Le pregunto a Sonia cómo recuerda ese regresar: “la vuelta al hogar era una explosión de alegría y llanto, pero había una parte complicada también que es cuando has vivido sola y autónoma y tienes que volver a una rutina con normas, horarios… También puede ser complicado”. Lo que reconozco aquí son las palabras de quien se ha marchado por elección a cumplir un sueño, y regresa con la emoción de quien regresa a casa pero sin desprenderse del todo de lo vivido, casi como si hubiera encontrado otro hogar lejos. Quizá es que las pasiones pueden llegar a ser también una casa.

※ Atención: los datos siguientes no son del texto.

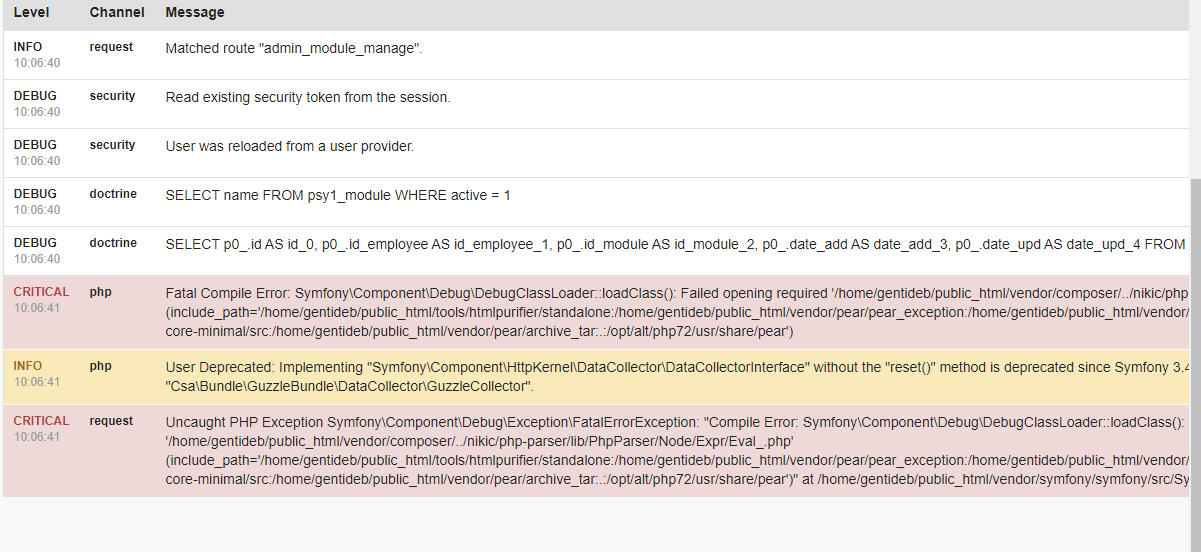Select the Matched route admin_module_manage message
The height and width of the screenshot is (552, 1201).
coord(294,48)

Le pregunto a Brais cómo es volver a casa. “Siempre (estoy) súper nervioso y con muchísimas ganas de llegar a casa, ver a la familia y amigos, y sobre todo meterme en mi cama y no escuchar nada de ruido, ver el perro, los gatos... Cada vez que vuelvo a casa es el mejor día de mi vida”, me explica. Reconozco en sus palabras todo lo que hace que un hogar sea un hogar, que va desde la cama de la infancia hasta el perro que te recibe al entrar, pasando por lo más evidente, lo comentado más arriba: la gente. Días más tarde de ese primer contacto me cuenta, animado, que solo le quedan “dos meses y una semana” para volver a casa. “Ya estoy casi en el ecuador de esta campaña”, me dice, y lo imagino contando los días que quedan desde algún punto del océano.